In Another Technology Life...
I've been in the technology sector, in one form or another, for over 20 years. Early in my career I was fortunate enough to join a cutting edge organization called International Road Dynamics (IRD). IRD was in early stages of commercialization their world class Intelligent Transportation Systems. I was much younger and hadn't realized until recently that what we were doing was "in-field research". I treated every situation with the greatest of customer service care completely oblivious to the fact the systems we were implementing were bleeding edge and not fully commercial-ready. Despite the "road bumps" we were able to improve the products while delivering better insight into how highways needed to be engineered and maintained. It was a complicated array of variables that went into highway design for the purpose of maximizing the life of a jurisdictions' infrastructure investments.
This work was highly rewarding because of a team of great people that were able to research and develop products at a fast pace while continually improving the customer experience. These systems were critical for gathering the information required to ensure highway departments around the world were maximizing the value of highway infrastructure investments. To this day I look at this work as the most rewarding and satisfying of my career.
Today's Environment
In reflecting on the early days of my career I am reminded of the importance of why we create products and solutions. Despite the technological advances in information technology what seems to be continually lost on far too many organizations is purpose. The questions that continue to pop into my head on web platform projects include:
- Why are we building websites?
- What are we trying to achieve by investing in a web platform (i.e. SharePoint)?
- What ongoing improvements will deliver the maximum value to information workers?
- What is required to support solutions and associated systems?
- How will what we're proposing align with business/organizational goals?
It is surprising to me, given my early experiences with technology and business goals, how the creation of an "industry" (information technology) has too often excluded the "why" from the equation. We have an entire ecosystem of technology partners that propose products before solutions. They sell to IT departments often without having a single conversation with the business users who will ultimately use the solution. As with most bureaucracies, the "siloing" of departments within an organization has drastically hampered the ability to understand and deliver on "the why". I have personally witnessed, on two occasions this year, larger organizations make purchasing decisions solely on the price of a product/service. They completely dismissed approaching the solution more methodically and from a business/technology balanced approach. It's purely a developer-cost issue in their minds and the thinking has much to do with how technology is sold. By a product and your problems are solved.
Technology products, by themselves, do not solve problems; people do. It is critical to get the technology design correct but it is equally, or likely more critical to get the business problems solved and to make systems "usable". Business problems are not solved because you happen to love SharePoint and have created all the widgets a customer will ever need. There has to be purpose, a reason, a WHY.
All is not lost
The fortunate part of being in the business of creative solutions is that there are a lot of smart people out there that understand the issues and are open-minded enough to consider change. What needs to happen is communications with technology experts on why solving organizational challenges is priority one.

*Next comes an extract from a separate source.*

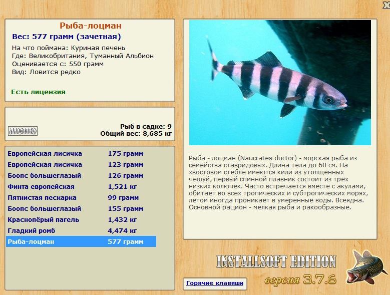
Task: Click the версия 3.7.6 label
Action: point(300,280)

I would also suggest that addressing challenges is neither primarily about strategic planning nor effective solution building; it about getting things done right and ensuring there is always a focus on why. Focusing only on technology creates other problems which manifest themselves in several ways:
- No measurable improvements to business problems have been realized
- Solutions are not broadly adopted or completely thrown away
- There are constant reworks of the solution because expectations have not been met
- Hammer and Nail Syndrome: All problems are being "solved" with one technology
IRD was an organization that captured the spirit of "Why" more effectively than their competition. It is for this reason that today they are a world leader in their industry. The path was not perfect with many bumps along the road to success. However, I never perceived a marriage to any one way of doing things; a cult of technology, and more importantly neither did their clients. There were problems to solve and issues to address in order to keep traffic flowing and maintain the longevity of highway systems. This is precisely how IT departments should think not only about their customers, the information workers, but also their business/tecbnology partners they hire to help create the solutions. Too often these relationships are adversarial for so many reasons that it requires another blog to cover.

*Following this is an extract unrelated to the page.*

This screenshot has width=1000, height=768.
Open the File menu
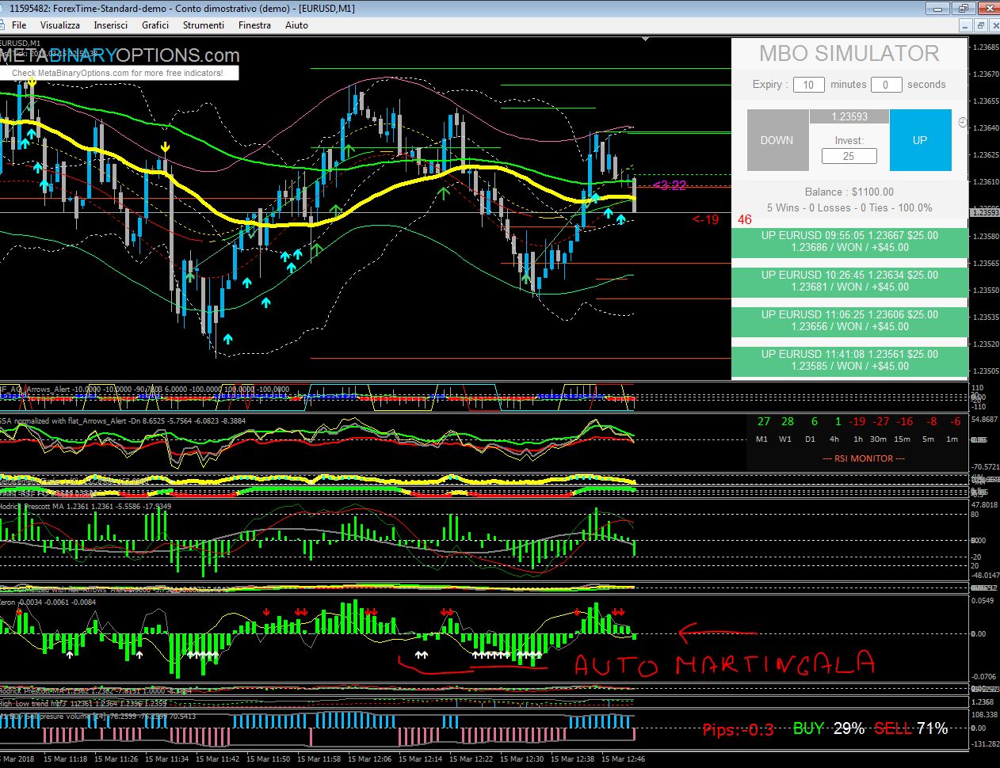[x=19, y=25]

In an ideal scenario creating great business solutions is a combination of IT, business, and communications people (the TEAM), all working together to build world class solutions that solve problems. There is no value in building a great looking solution with clever coding that goes unused. If you think you're already there ask yourself if your organization is "landing on Mars" or "contemplating the moon". Too many organizations are still stuck with ineffective Intranets or, worse, complicated and messy file shares.
What do you think? Does your organization over-indulge in technology or does it maintain a balance with business? Is the usability a solutions a focus? I would love to hear your thoughts.